BEGIN RECORD EXCERPTS

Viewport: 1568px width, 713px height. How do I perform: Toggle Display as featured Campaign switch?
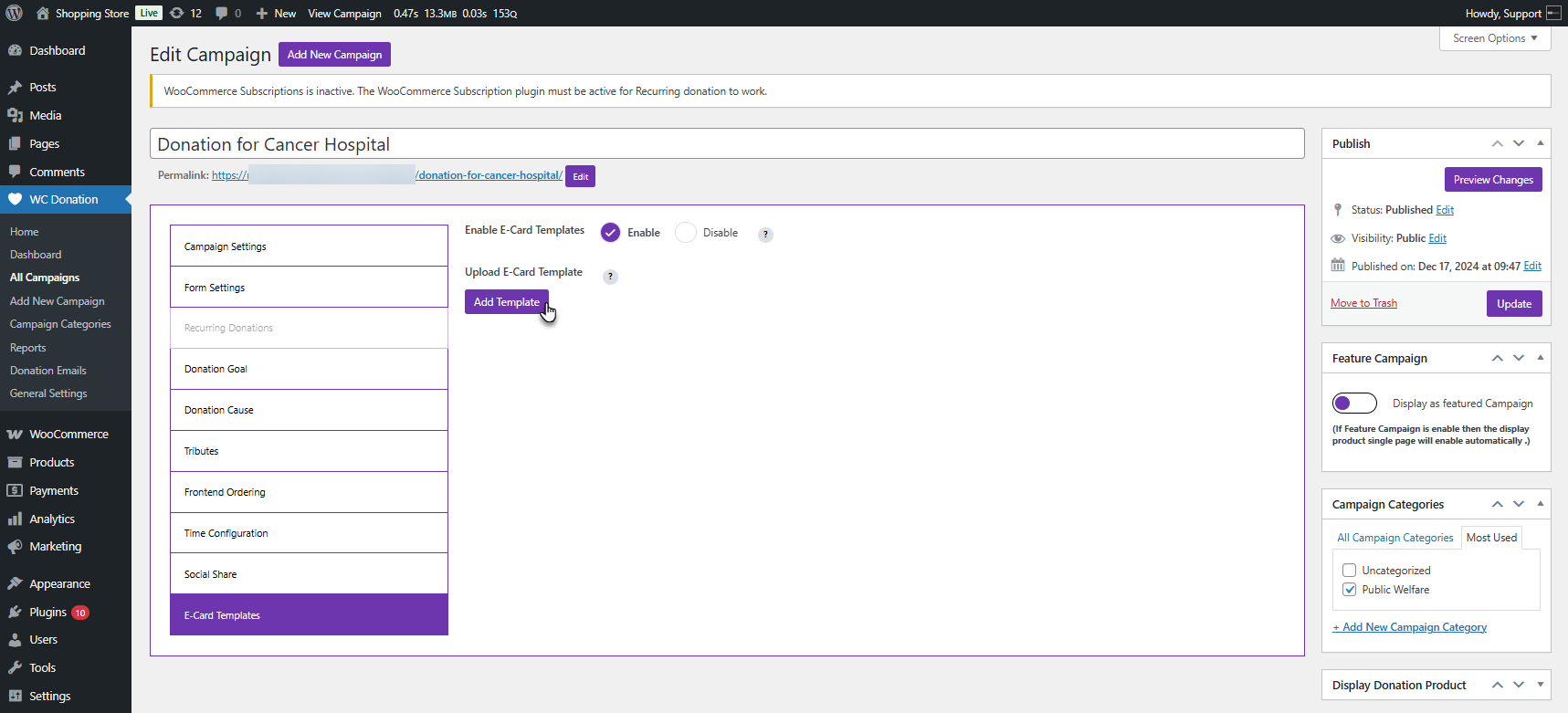coord(1354,403)
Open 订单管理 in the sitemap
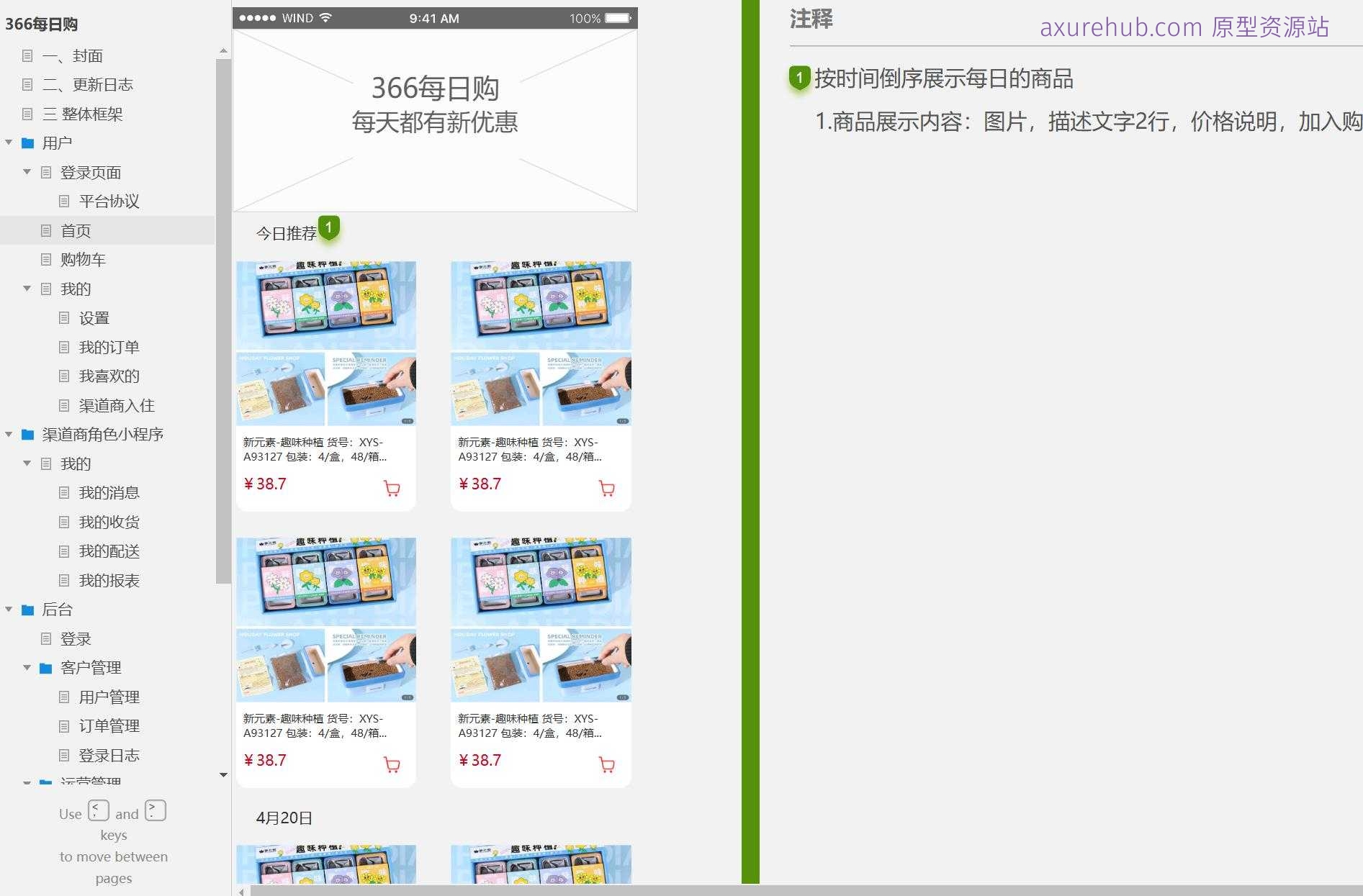The height and width of the screenshot is (896, 1363). pyautogui.click(x=109, y=726)
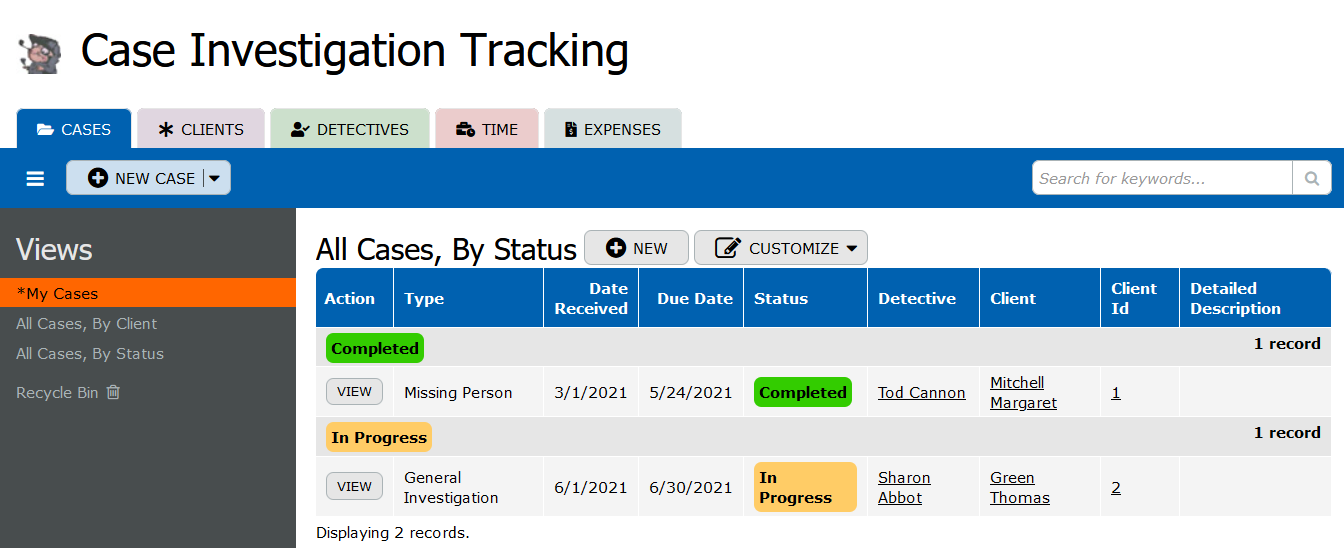Type in the Search for keywords field

(x=1162, y=178)
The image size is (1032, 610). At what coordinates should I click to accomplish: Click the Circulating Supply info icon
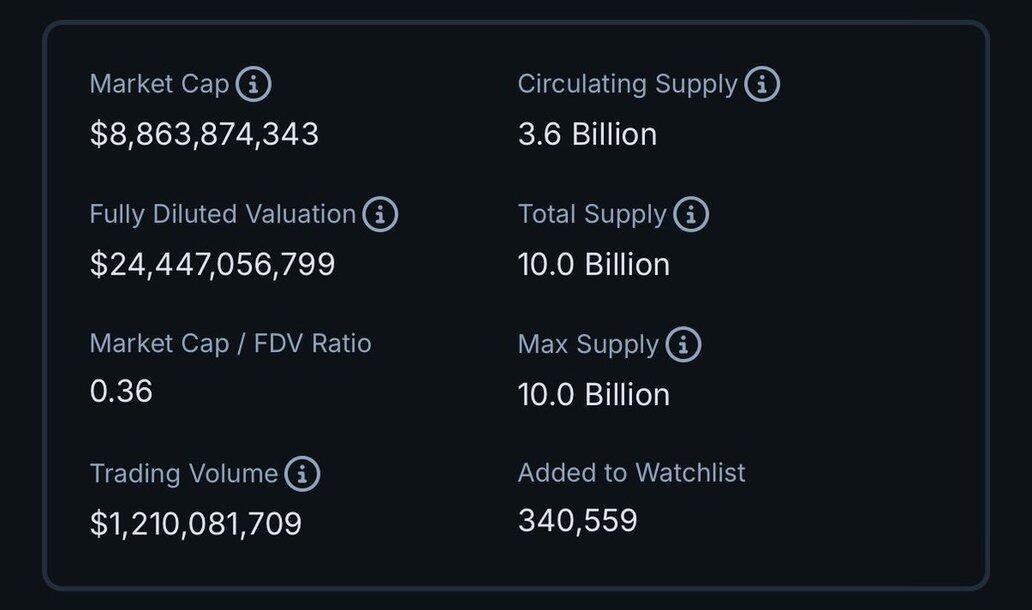762,85
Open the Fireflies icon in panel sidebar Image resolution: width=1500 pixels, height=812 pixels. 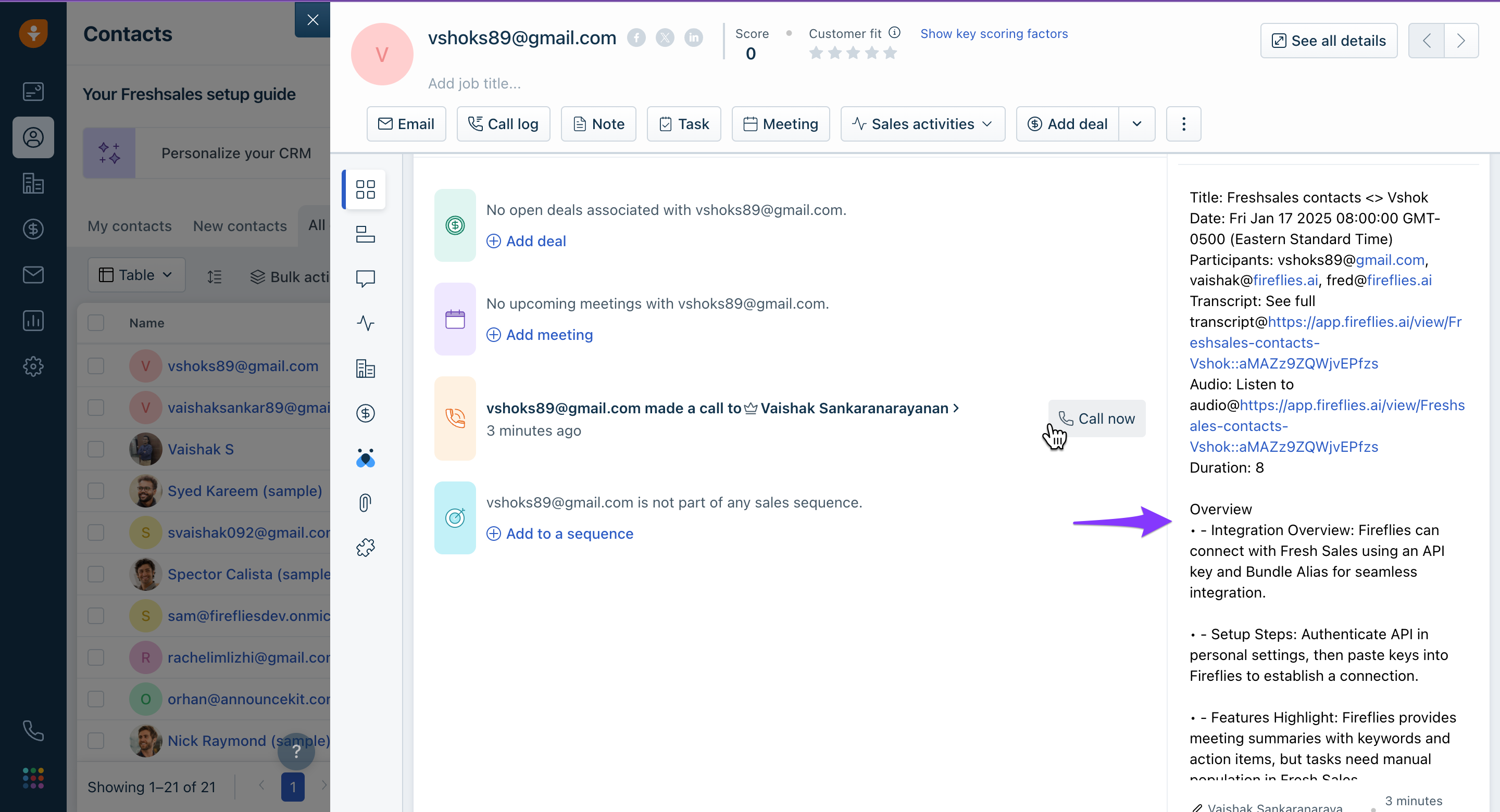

END RECORD EXCERPTS

◆ WORK TASK ◆
Each line from the one containing "The image size" through the end of the records above is to be retyped exactly, with the pictures omitted and nothing added.

◆ ANSWER SECTION ◆
The image size is (1032, 610). At what coordinates should I click to accomplish: Click the Circulating Supply info icon
762,85
Open the Fireflies icon in panel sidebar Image resolution: width=1500 pixels, height=812 pixels. 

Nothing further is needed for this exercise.